A Pope with a Personal Connection to Slavery’s Legacy

The apology carries profound personal significance. Pope Leo XIV — born Robert Francis Prevost in Chicago — is history’s first U.S.-born pope. According to genealogical research by Henry Louis Gates Jr. published in The New York Times, 17 of Leo’s American ancestors were Black, listed in census records as mulatto, Black, Creole, or free persons of color. His family tree includes both slaveholders and enslaved people.

During a visit to Angola in April 2026, Leo prayed at the Sanctuary of Mama Muxima, a site that was an important hub of the African slave trade during Portugal’s colonial rule. The Vatican News report on the encyclical noted that the Pope recalled the “sorrow and great suffering” Angolans endured for centuries.

The Church’s Long Delay

In his encyclical, Leo noted that his namesake, Pope Leo XIII, was the first pope to explicitly condemn slavery in 1888 — long after many countries had already abolished it. “Yet neither can we deny or diminish the delay with which both society and the church came to denounce the scourge of slavery,” the current Pope wrote.

The church has long affirmed the dignity of every human being as the basis of its doctrine, Leo said, “even if it took eighteen centuries for its full incompatibility with slavery to be explicitly recognized.” He described the Vatican’s record as “a wound in Christian memory, one from which we cannot consider ourselves detached.”

Rev. Christopher J. Kellerman, a Jesuit priest and author of All Oppression Shall Cease: A History of Slavery, Abolitionism, and the Catholic Church, welcomed the apology but noted more work remains. “Pope Leo has strengthened the moral credibility of the church with this admission and apology today,” Kellerman told the National Catholic Reporter. “Hopefully a future document will explain in more detail the church’s involvement with slaveholding.”

AI, Modern Slavery, and the Encyclical’s Broader Message

The apology is embedded within a sweeping encyclical that addresses artificial intelligence, war, and the dignity of work. Leo explicitly links historical slavery to what he calls new forms of exploitation in the digital age, such as unregulated labor practices in procuring rare minerals needed for AI chips.

Anthea Butler, senior fellow at the Koch History Center at Oxford University, said Leo needed to acknowledge the Church’s complicity in historic slavery to credibly “speak to the current issues of technological enslavement.” She told AP News: “For descendants of enslaved persons, this is once again a much needed apology from the pope.”

What Comes Next

While the apology is historic, scholars note that the Vatican has still not formally rescinded the 15th-century papal bulls themselves. The encyclical also does not outline concrete reparative actions, leaving open questions about whether financial restitution or institutional reforms might follow.

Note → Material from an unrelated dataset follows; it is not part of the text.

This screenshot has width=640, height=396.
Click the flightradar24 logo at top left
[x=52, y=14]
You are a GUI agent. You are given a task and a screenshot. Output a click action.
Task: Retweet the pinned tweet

Nevertheless, the move marks a significant milestone in the Catholic Church’s ongoing reckoning with its past — and positions Pope Leo XIV as a pontiff willing to confront the darkest chapters of the institution he leads, even as he calls for vigilance against new forms of injustice in the age of artificial intelligence.

The full text of Magnifica Humanitas is available on the Vatican’s website.